Because of the logistical complications created by the distribution of source code with patch files, licenses that require such distribution are not recommended.
5. No Discrimination Against Persons or Groups
The license must not discriminate against any person or group of persons.
6. No Discrimination Against Fields of Endeavor
The license must not restrict anyone from making use of the program in a specific field of endeavor. For example, it may not restrict the program from being used in a business, or from being used for genetic research.
These anti-discrimination provisions ban restrictions on the use or modification of code by selected persons or for particular uses. The motivations behind such restrictions tend to be moral or political: abortion rights activists might oppose the use of their code by those opposed to abortion; oil companies might object to environmental activists using their work, or vice versa. However well-intentioned such restrictions may be, they are antithetical to the notion of open source and, in practice, are damaging to its objectives. Every limitation on the use of a given piece of code restricts the number of potential contributors, and thereby limits the flexibility, reliability, and longevity of that code.
7. Distribution of License
The rights attached to the program must apply to all to whom the program is redistributed without the need for execution of an additional license by those parties.
This requires that licenses have legally effective provisions that give the identical rights to and enforce the generational limitations, if any, on second and subsequent generations of users.
8. License Must Not Be Specific to a Product
The rights attached to the program must not depend on the program's being part of a particular software distribution. If the program is extracted from that distribution and used or distributed within the terms of the program's license, all parties to whom the program is redistributed should have the same rights as those that are granted in conjunction with the original software distribution.
This provision is included to close a loophole under which individual parts of an aggregation of software would be distributed under a different license than the aggregate package, which would be licensed under open source. This loophole allows a fairly obvious end-run around open source principles and is therefore inconsistent with the purposes of open source licensing.
9. The License Must Not Restrict Other Software
The license must not place restrictions on other software that is distributed along with the licensed software.

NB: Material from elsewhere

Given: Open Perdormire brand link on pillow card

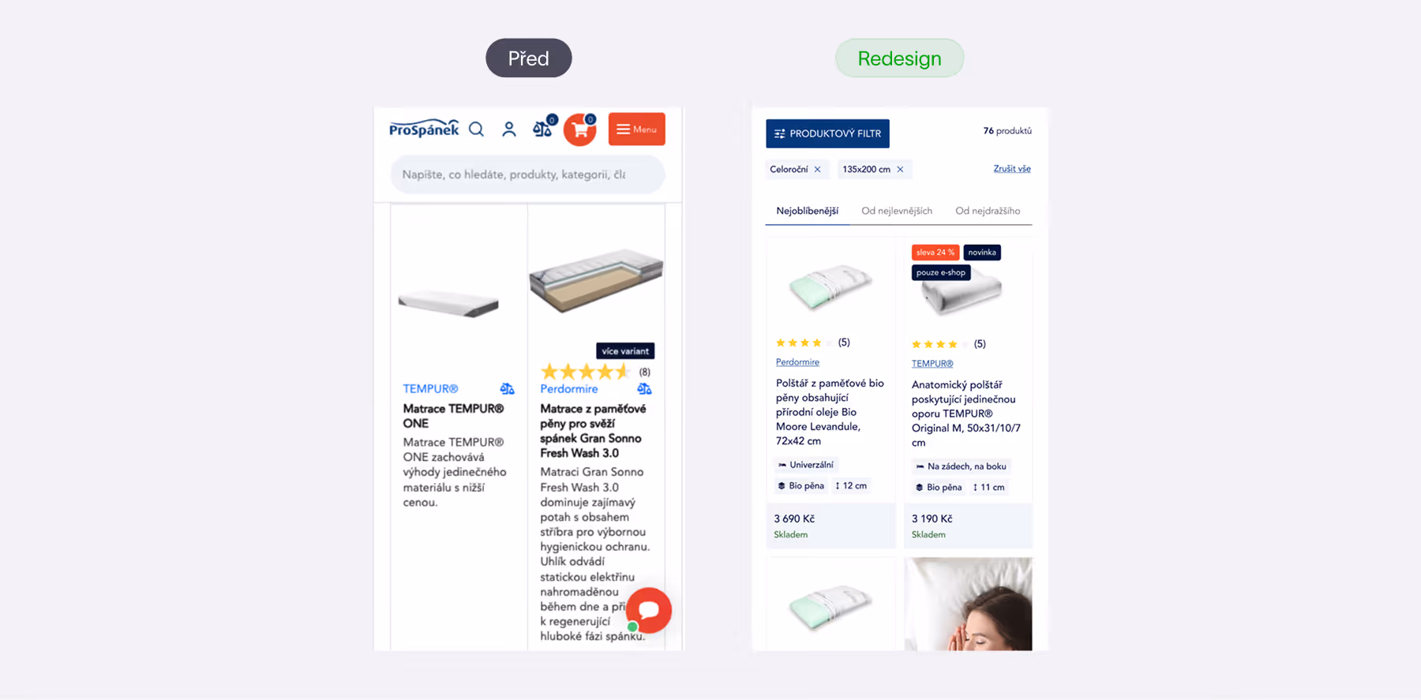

For example, the license must not insist that all other programs distributed on the same medium must be open-source software.
This is not really an open source licensing question at all, but a question of the manner in which software may be distributed. It is included not to directly further the goals of open source but to ensure the freedom of software distributors and to maximize the availability of products licensed under open source licensing.
10. The License must be technology-neutral
No provision of the license may be predicated on any individual technology or style of interface.
This is a housekeeping provision. Some licenses required, as a precaution, that a user take an affirmative action to assent to the license, such as mouse-clicking on a particular box. Because such provisions effectively prohibit the distribution of the program in media (like paper) that are not capable of interpreting acceptance by the user, these licenses effectively limit the free transmission of the code.